Pemba

I’m attending a meeting for many of the varied and divergent stakeholders who work in Niassa Reserve. These meetings are never simple with a full range of interests, styles, countenances, attitudes and accents on display. The agenda was full: how to manage illegal artisanal mines within the boundary, how to handle zonation when the Reserve changes its designation, how to respond to hunting concessions who want to increase their quotas, and how to recognise the plight of certain species such as hyena.
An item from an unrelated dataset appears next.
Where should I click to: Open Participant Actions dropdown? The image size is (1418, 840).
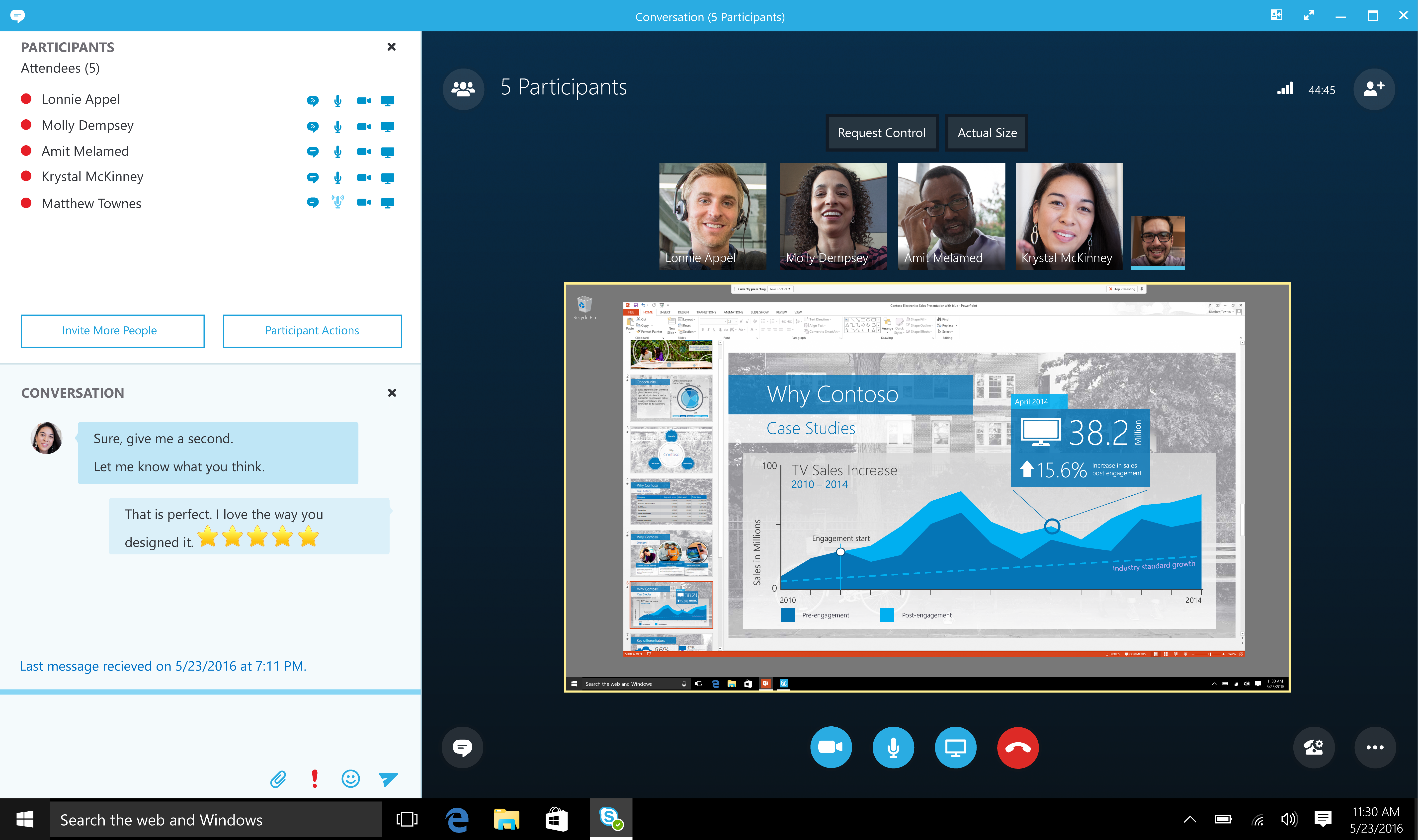(x=311, y=330)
One of the projects within the Reserve is a wonderfully dedicated endeavour to track carnivore populations, backed up by rigorous science. The data are showing that by aiming for the largest individual in a group, sport hunting may be decimating hyena clans. Female hyenas are larger than males and groups operate under a matriarch. If the lead female is targeted because the bloodthirsty operate on a ‘big is best’ mentality, group structure can break down so that the clan disbands, with likely death of the remaining members. As they must maintain as healthy an ecosystem as possible, hunting outfits do largely want to promote conservation overall, so hopefully the hyena message sunk in. I personally find the act of hunting distasteful in the extreme, but I recognise its value as a conservation financing tool. The Mozambican government has traditionally enabled it but may be making signs that non-hunting tourism is its preferred future direction. This is all fine and dandy and we are exploring it but tourism simply doesn’t have the financial impact of a trophy hunter who, in compensating for some inadequacy somewhere, wants the thrill of firing a bullet that kills a lion. Recently I was on a website for a hunting safari company in Zimbabwe which stated the trophy fee for killing a lion at USD 60,000 plus all manner of fees, levies and the standard fee of USD 1,000 per day for the privilege of being on the hunt.
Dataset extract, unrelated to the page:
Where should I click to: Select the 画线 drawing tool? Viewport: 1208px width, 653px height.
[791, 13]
With issues such as this on the table, the meeting needed to be effective. Many of the operators have sat through years of feeling that the overall Reserve authorities need to do more to serve the varied agendas. The chair’s style was essentially to filibuster, and in Trump-like fashion, to respond to any difficult question with a meandering diatribe that left participants too exhausted to ask again.

At lunchtime I was sat near a few of the professional hunters, one of whom mentioned he was heading to Juba soon. Another piped up about trips there to hunt bongo, a beautiful and secretive antelope that inhabits the forest zone in which I spent time working. There followed a discussion about the bounties on offer in South Sudan, which is also home to the planet’s second largest mammal migration (of white-eared kob), after the Serengeti. The hunter almost licked his lips in anticipation. South Sudan is NOT a country where sport hunting for conservation purposes can be justified as there are no systems for collecting hunting revenues or assessing quotas and therefore no benefit back into conservation activities. I was turned off from gnawing on my chips.

In more positive developments, my parents filled in my proxy European election vote for the Green Party. I remain loyal to the Labour Party for any general election as their last manifesto was very positive but I had to select a party with a clear position on Brexit if there is any hope of rectifying the mess. A clear view is simple with one MP, but Caroline Lucas, as the party’s best known voice, is a bloody good principled egg who deserves more recognition.